Nvidia launched a new Ethernet-based networking platform – the Nvidia Spectrum-X – that targets generative AI workloads. Based on tight coupling of the Nvidia Spectrum-4 Ethernet switch with the Nvidia BlueField-3 DPU, Spectrum-X delivers 1.7x better overall AI performance and power efficiency, along with consistent, predictable performance in multi-tenant environments, according to Nvidia, which made the announcement at Computex this week.
In a pre-briefing, Gilad Shainer, Nvidia senior vice president of networking, said, “An AI cloud system utilizes two Ethernet networks. One is used for cloud control and user access; [it’s] often called the North-South network. The other one is the compute fabric connecting GPUs and CPUs [and] is commonly referred to as the East-West network. Traditional Ethernet used for East West connectivity is simply too slow to handle modern generative AI workloads.”

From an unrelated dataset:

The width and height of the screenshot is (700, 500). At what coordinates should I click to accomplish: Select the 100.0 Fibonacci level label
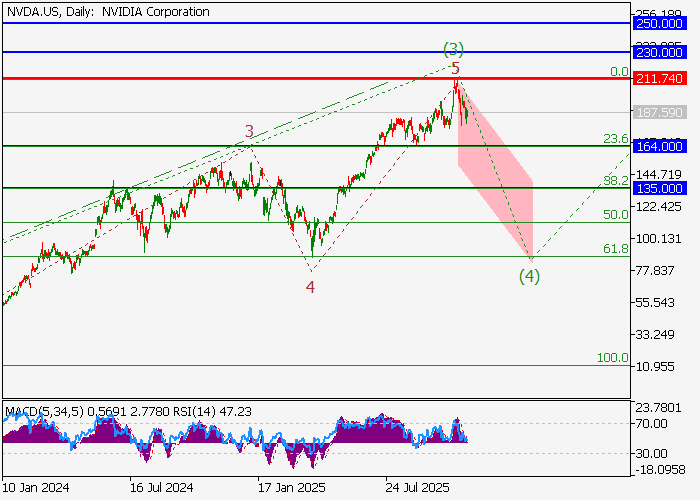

The Spectrum-X platform, said Shainer, is the world’s first Ethernet offering that’s purpose-built for AI. The platform includes the Nvidia Spectrum-4 Ethernet switch and BlueField-3 DPUs to create an end-to-end Ethernet infrastructure for Gen AI clouds. “Spectrum-X introduces a lossless Ethernet network, one that does not drop data packets and therefore is able to maintain very short tail latency. It includes new adaptive routing technology for RoCE RDMA operations, which translates to a 2x higher network performance versus traditional Ethernet when we scale GPU connectivity,” he said.
Shainer was asked during Q&A how Spectrum-X is able to avoid dropped packets, as buffer sizes are finite, and re-sending packets is commonly required when doing end-to-end congestion control.
“Congestion control in traditional Ethernet is done, for example, by switches that try to detect cases and then create notifications that are used to do the congestion control,” said Shainer. “What we did [using] Spectrum-4 and BlueField-3, is to create a new mechanism for congestion control, which does not depend on the network to discover hotspots of congestion that have already occurred and then try to deal with them.”
“[Instead,] it’s actually using advanced telemetry to be able to understand latencies across the network and small changes in latency across the network in order to be able to identify [potential] hotspots. Getting that information very, very quickly to the DPUs actually controls the data injection rate, and with that, you can keep the network hotspot free. You are able to do lossless, you’re able to do adaptive routing on that case and on that network, and actually get a great level of performances,” said Shainer.
As described by Nvidia:
“The new platform starts with Spectrum-4, the world’s first 51Tb/sec Ethernet switch built specifically for AI networks. Advanced RoCE extensions work in concert across the Spectrum-4 switches, BlueField-3 DPUs and LinkX optics to create an end-to-end 400GbE network that is optimized for AI clouds. Spectrum-X enhances multi-tenancy with performance isolation to ensure tenants’ AI workloads perform optimally and consistently. It also offers better AI performance visibility, as it can identify performance bottlenecks and it features completely automated fabric validation.
“Acceleration software driving Spectrum-X includes powerful Nvidia SDKs such as Cumulus Linux, pure SONiC and NetQ – which together enable the networking platform’s extreme performance. It also includes the Nvidia DOCA software framework, which is at the heart of BlueField DPUs. Spectrum-X enables unprecedented scale of 256 200Gb/s ports connected by a single switch, or 16,000 ports in a two-tier leaf-spine topology to support the growth and expansion of AI clouds while maintaining high levels of performance and minimizing network latency.”
Spectrum-X, Spectrum-4 switches, and BlueField-3 DPUs are available now from system makers including Dell Technologies, Lenovo, and Supermicro.